British artist David Hockney died at age 88, leaving behind an estate and art holdings that could be worth hundreds of millions of dollars. The central question now is whether his partner of the past decade, Jean-Pierre Goncalves de Lima, will inherit everything. Hockney died on June 11 at his home in Marylebone, apparently “quietly,” and reports say he was buried in a very small private ceremony.
Friends told the Daily Mail that in Hockney’s final weeks, after he suffered a stroke and was confined to bed, de Lima isolated him from visitors. One friend said people came with flowers to see him but were told they could not enter. “It was as if we were being kept away from David exactly when we wanted most to see him, hold his hand and tell him how important he was to all of us,” the friend said. Another added, “It is heartbreaking that people came and were turned away.”
According to the report, de Lima began as Hockney’s housekeeper’s assistant and later became his partner. They had been together for 10 years. He organized the funeral, which was attended only by him and Hockney’s nephew, Richard. Friends said they were especially upset that Celia Birtwell, Hockney’s longtime muse who modeled for him more than 80 times over five decades, was also excluded.

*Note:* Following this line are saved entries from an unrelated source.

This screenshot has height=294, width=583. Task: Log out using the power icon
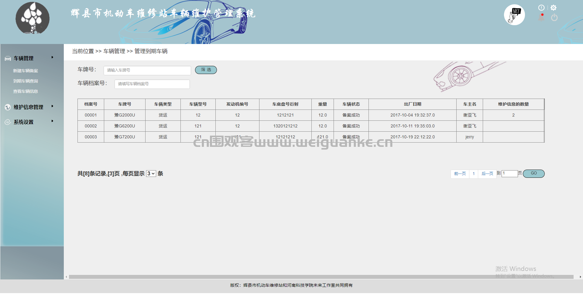tap(554, 17)
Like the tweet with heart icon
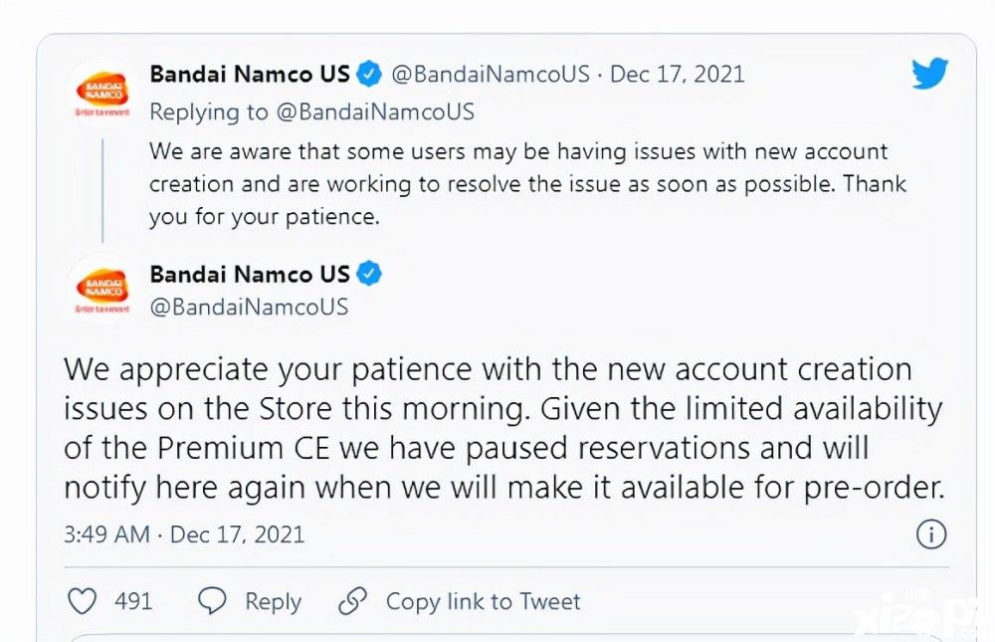 83,601
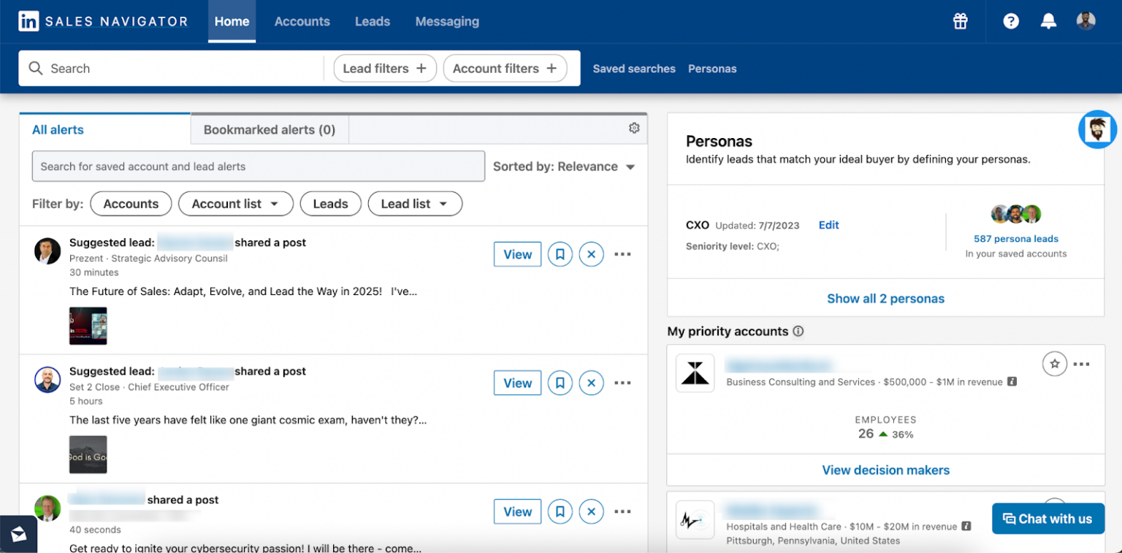This screenshot has height=553, width=1122.
Task: Go to the Accounts section in top navigation
Action: pos(302,21)
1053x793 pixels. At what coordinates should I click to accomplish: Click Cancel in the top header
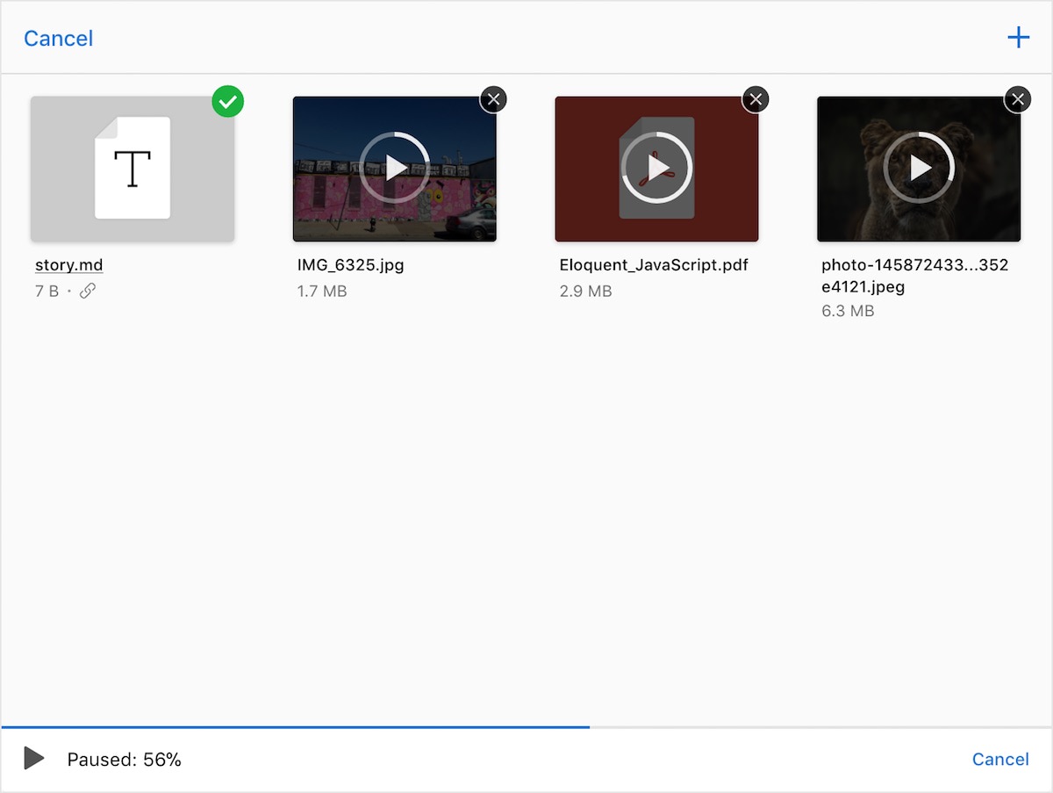pos(58,39)
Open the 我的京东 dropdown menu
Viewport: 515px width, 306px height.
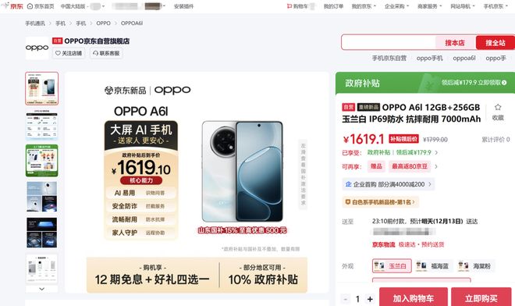pos(364,6)
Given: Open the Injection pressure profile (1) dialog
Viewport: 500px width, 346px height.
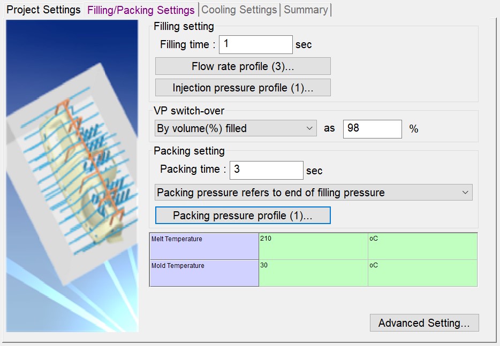Looking at the screenshot, I should coord(243,88).
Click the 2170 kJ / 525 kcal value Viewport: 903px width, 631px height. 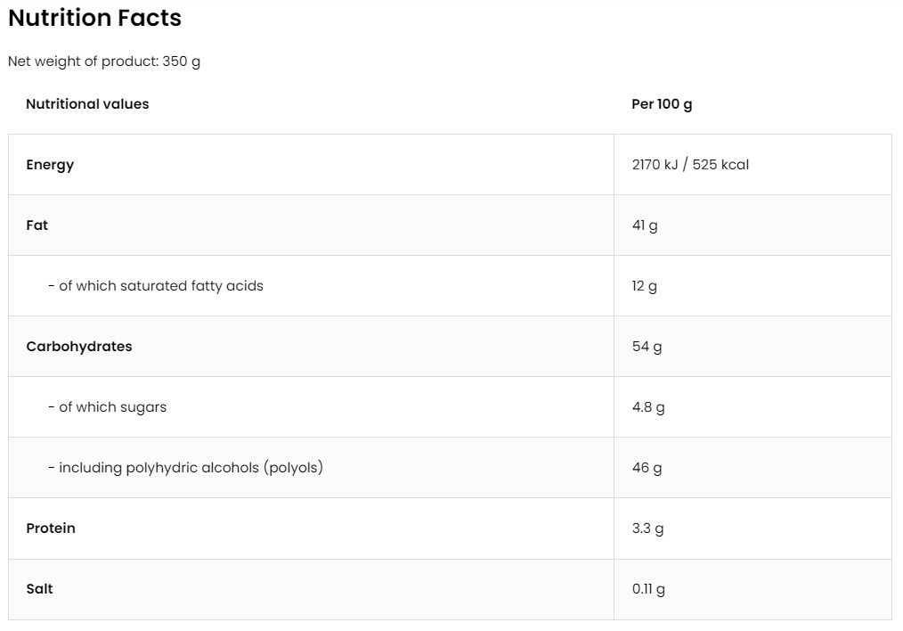690,164
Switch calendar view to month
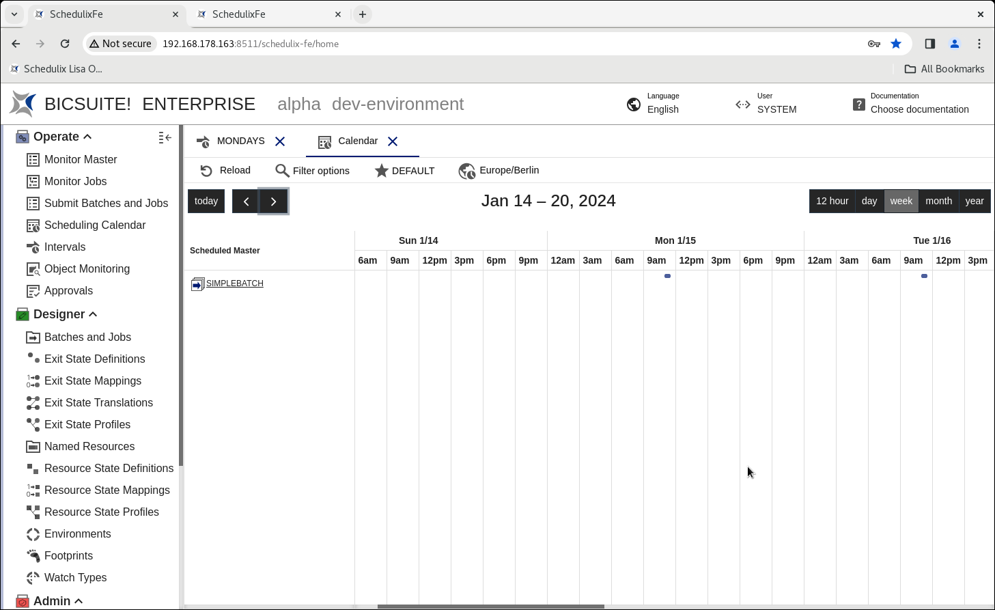Image resolution: width=995 pixels, height=610 pixels. (x=938, y=201)
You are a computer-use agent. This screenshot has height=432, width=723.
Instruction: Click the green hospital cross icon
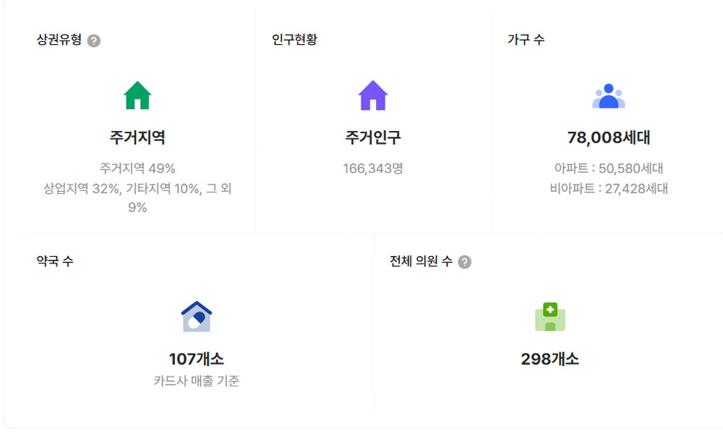[550, 317]
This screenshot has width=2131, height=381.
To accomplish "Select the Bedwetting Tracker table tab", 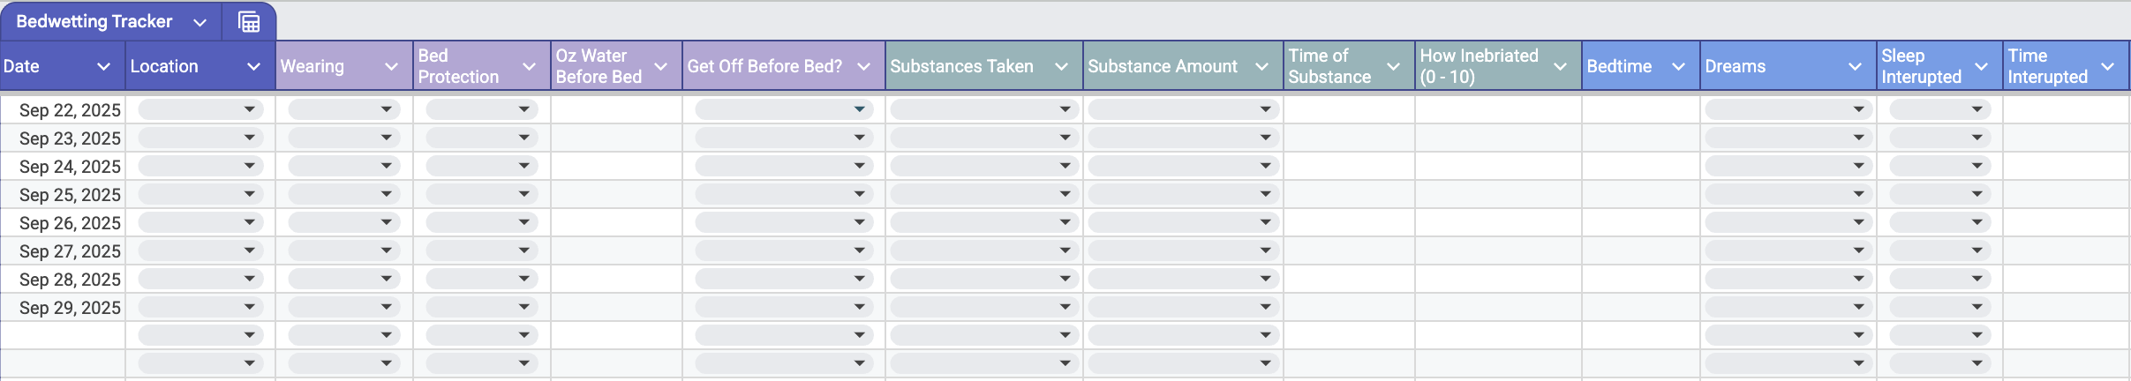I will (94, 22).
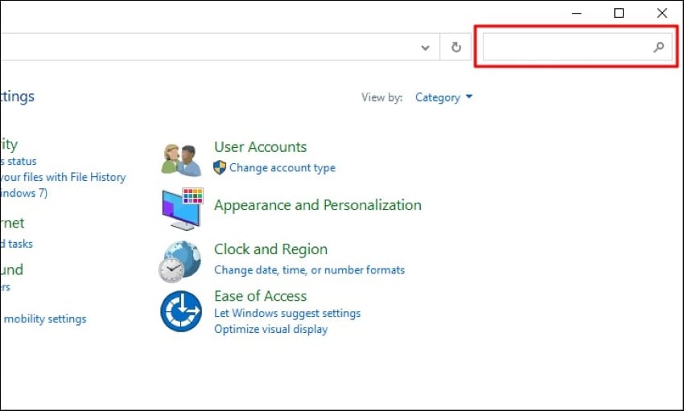Click the Appearance and Personalization monitor icon
The width and height of the screenshot is (684, 411).
[x=182, y=209]
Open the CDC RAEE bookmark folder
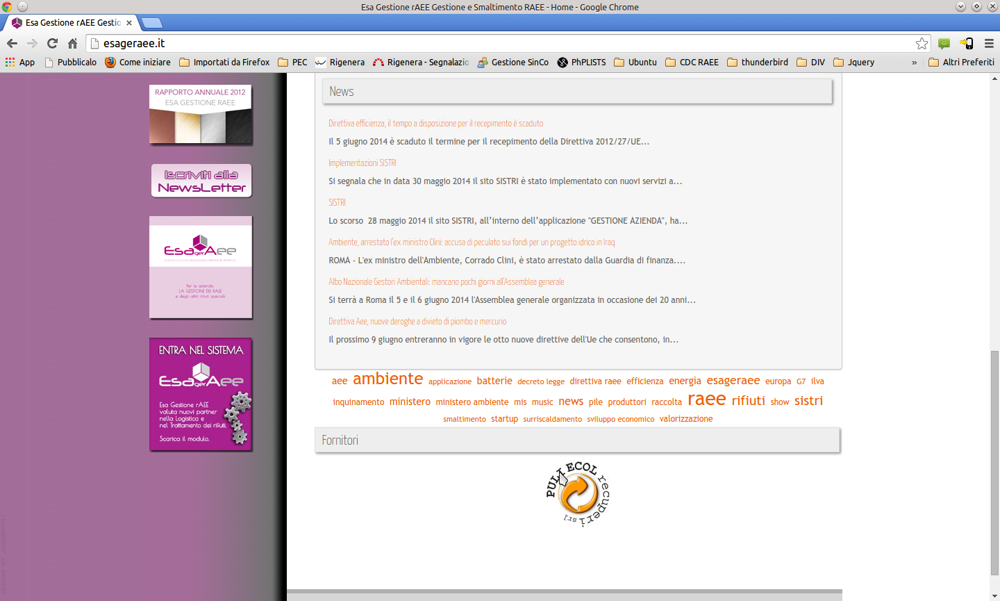Screen dimensions: 1000x601 (692, 62)
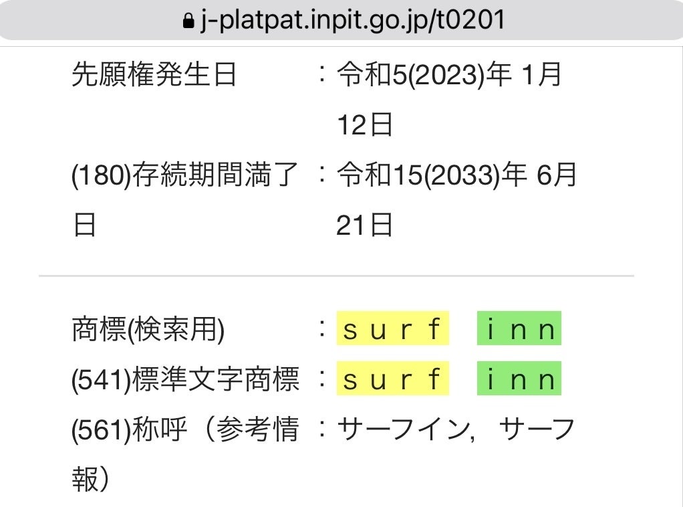Click yellow surf highlight in 標準文字商標 row
Image resolution: width=683 pixels, height=507 pixels.
click(x=393, y=380)
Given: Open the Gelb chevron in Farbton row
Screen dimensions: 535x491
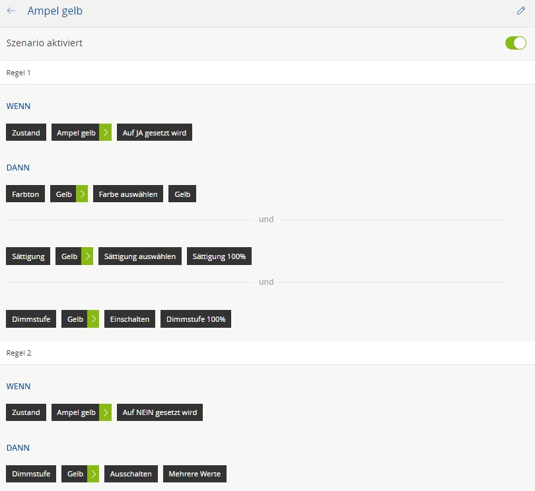Looking at the screenshot, I should click(x=82, y=194).
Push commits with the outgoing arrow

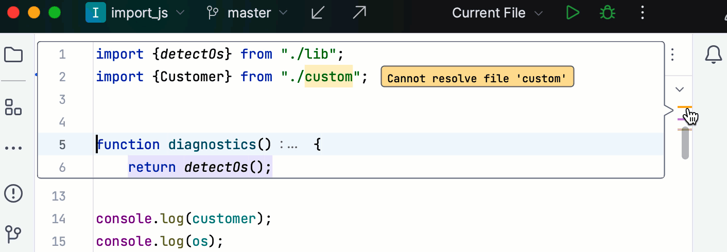pos(359,13)
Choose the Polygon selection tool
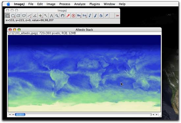 click(18, 16)
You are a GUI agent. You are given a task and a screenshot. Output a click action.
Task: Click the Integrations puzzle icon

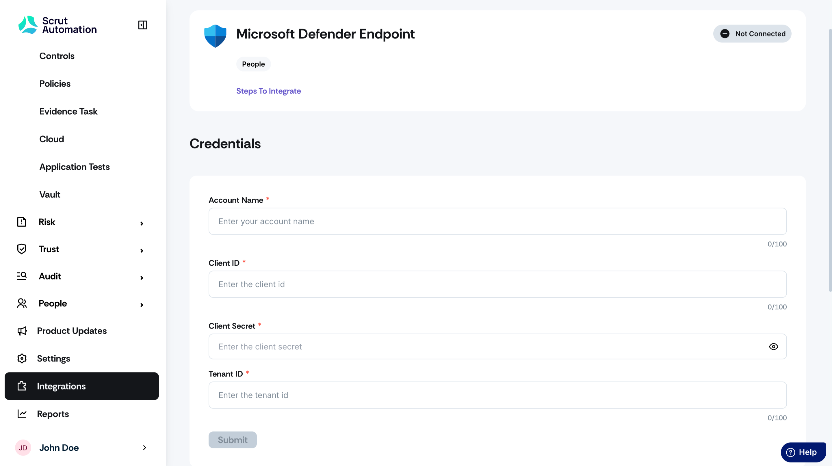point(22,386)
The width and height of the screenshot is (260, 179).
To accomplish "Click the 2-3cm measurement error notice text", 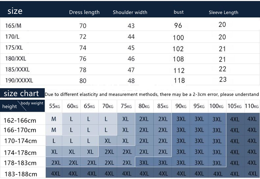I will [152, 94].

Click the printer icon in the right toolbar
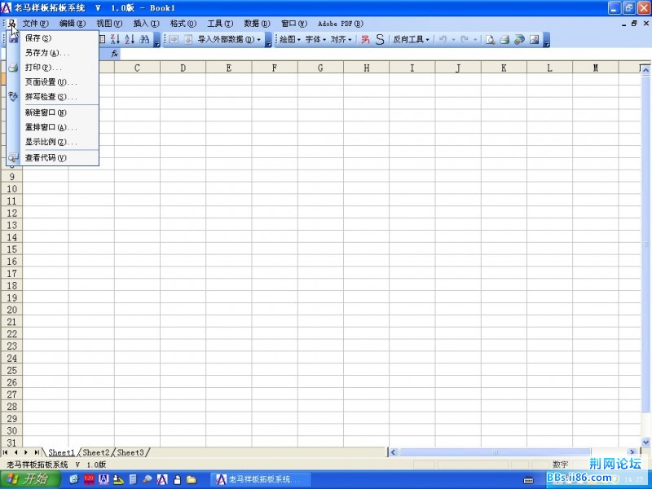click(x=504, y=39)
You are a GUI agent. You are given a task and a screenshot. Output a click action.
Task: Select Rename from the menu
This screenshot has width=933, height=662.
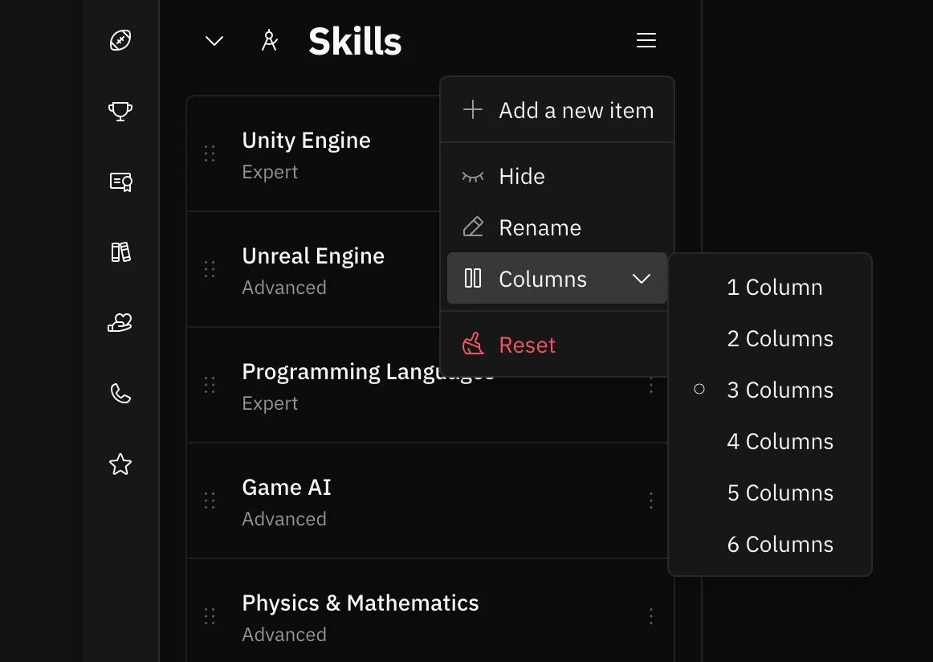coord(540,227)
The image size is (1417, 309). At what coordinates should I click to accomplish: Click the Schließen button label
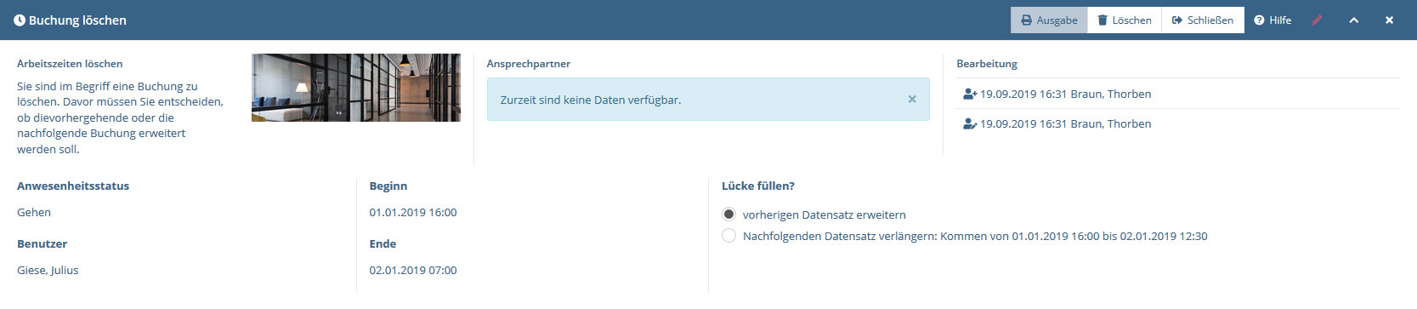click(1210, 20)
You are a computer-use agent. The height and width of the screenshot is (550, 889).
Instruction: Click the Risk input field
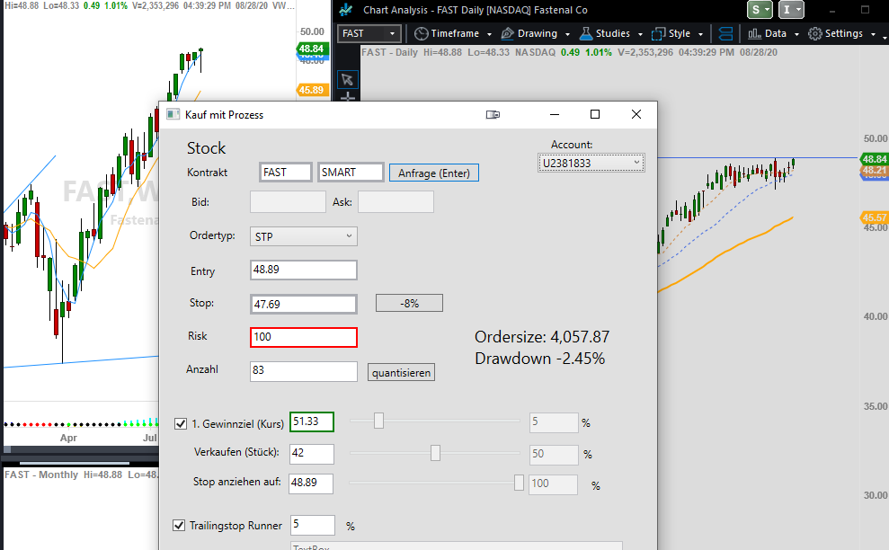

De Lima is expected to inherit a fortune that includes at least four London homes, a house in the Hollywood Hills, a waterfront property, a studio in Bridlington in East Yorkshire, and a 17th-century farmhouse in Normandy. The David Hockney Foundation, which controls much of his work, was valued in its latest U.S. filings for 2024 at about $225 million, though friends believe that figure understates its worth because Hockney kept creating after the filing period. The Daily Mail also reported that Hockney’s private art collection may be worth more than £100 million and includes works by Pablo Picasso, Andy Warhol and Henri Matisse, although his spokeswoman Erica Bolton denied that such a collection exists.